Dose volume is 5 mL/kg bw. Actual dose volumes were calculated according to the latest body weight.
VEHICLE
- Justification for use and choice of vehicle (if other than water): Based on trial formulations performed at WIL Research Europe. - Analytical verification of doses or concentrations:
- yes
- Details on analytical verification of doses or concentrations:
- Analyses were conducted on a single occasion during the treatment phase, according to a validated method (Project 507669). Samples of formulations were analyzed for homogeneity (highest and lowest concentration) and accuracy of preparation (all concentrations). The accuracy of preparation was considered acceptable if the mean measured concentrations were 85-115% of the target concentration. Homogeneity was demonstrated if the coefficient of variation was ≤ 10%.
Analysis of stability of the test substance under test conditions was not performed. Due to its extremely inert structure, the test substance will not disintegrate under the test conditions used in this study. - Duration of treatment / exposure:
- Males were exposed for 31 days, i.e. 2 weeks prior to mating, during mating, and up to the day prior to scheduled necropsy. Females were exposed for 41-46 days, i.e. during 2 weeks prior to mating, during mating, during post-coitum, and during at least 4 days of lactation (up to the day prior to scheduled necropsy).
- Frequency of treatment:
- Once daily for 7 days per week.
- Remarks:
- Doses / Concentrations:
100, 300, 1000, 1000 mg/kg bw /day
Basis:
actual ingested - No. of animals per sex per dose:
- 10
- Control animals:
- yes, concurrent vehicle
- Details on study design:
- - Dose selection rationale: Dose levels were based on results of a 10-day dose range finding study (Project 507667)

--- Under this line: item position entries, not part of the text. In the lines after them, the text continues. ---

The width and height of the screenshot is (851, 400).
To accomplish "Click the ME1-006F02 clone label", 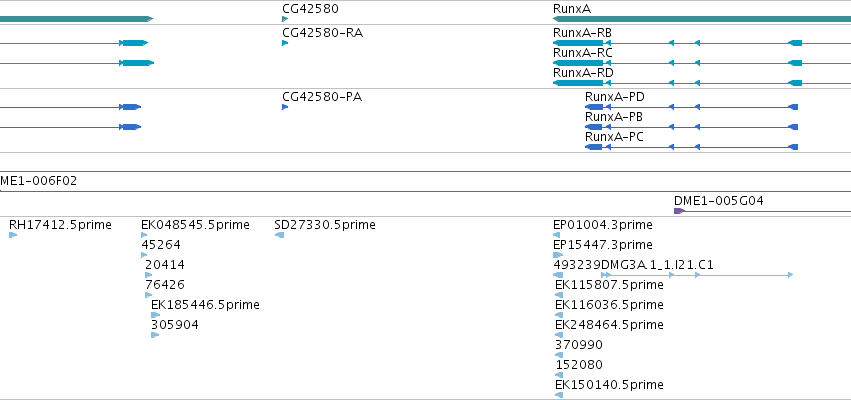I will pos(39,181).
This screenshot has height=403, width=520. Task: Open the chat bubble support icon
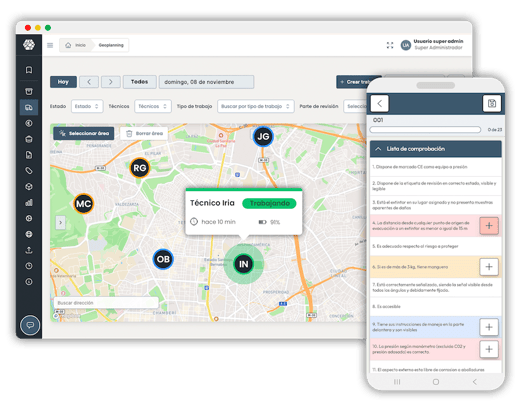30,325
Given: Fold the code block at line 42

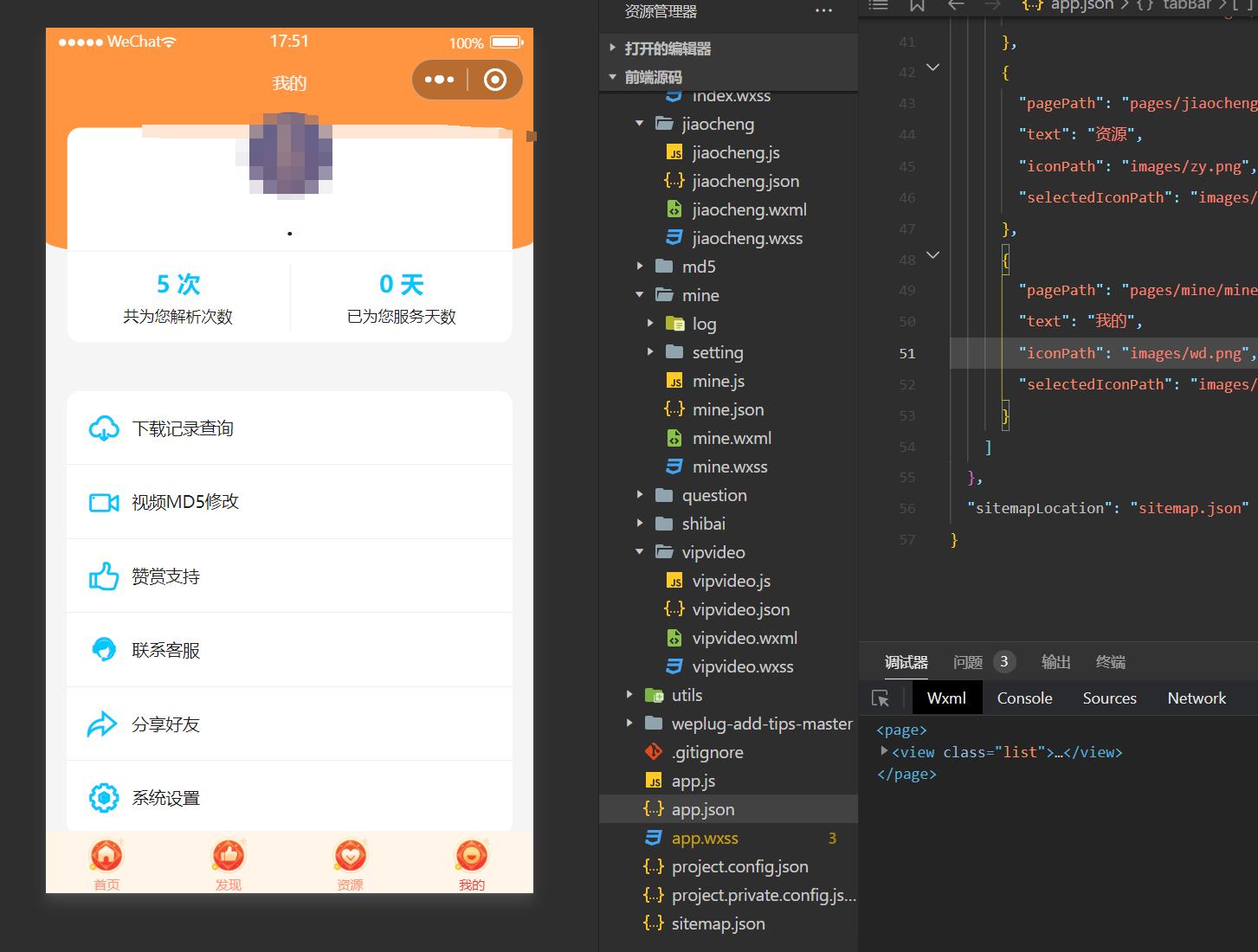Looking at the screenshot, I should click(x=932, y=68).
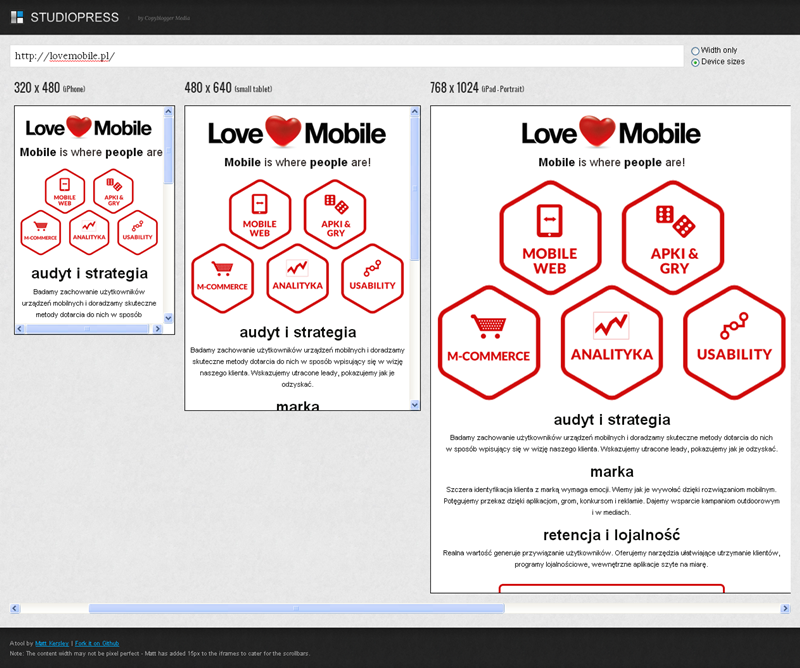The image size is (800, 668).
Task: Select the Width only radio option
Action: (x=696, y=50)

An additional high dose group was included to test two different batches of the test substance. - Observations and examinations performed and frequency:
- CAGE SIDE OBSERVATIONS: Yes
- Time schedule: At least twice daily.
DETAILED CLINICAL OBSERVATIONS: Yes
- Time schedule: Daily from treatment onwards up to the day prior to necropsy. Once prior to start of treatment and at weekly intervals during the treatment period this was also performed outside the home cage in a standard arena.
BODY WEIGHT: Yes
- Time schedule for examinations: Males and females were weighed on the first day of exposure and weekly thereafter. Mated females were weighed on Days 0, 4, 7, 11, 14, 17 and 20 post-coitum and during lactation on Days 1 and 4.
FOOD CONSUMPTION:
- Food consumption for each animal determined and mean daily diet consumption calculated as g food/kg body weight/day: Yes
FOOD EFFICIENCY:
- Body weight gain in kg/food consumption in kg per unit time X 100 calculated as time-weighted averages from the consumption and body weight gain data: No data
WATER CONSUMPTION: No
Subjective appraisal was maintained during the study, but no quantitative investigation was introduced as no treatment related effect was suspected.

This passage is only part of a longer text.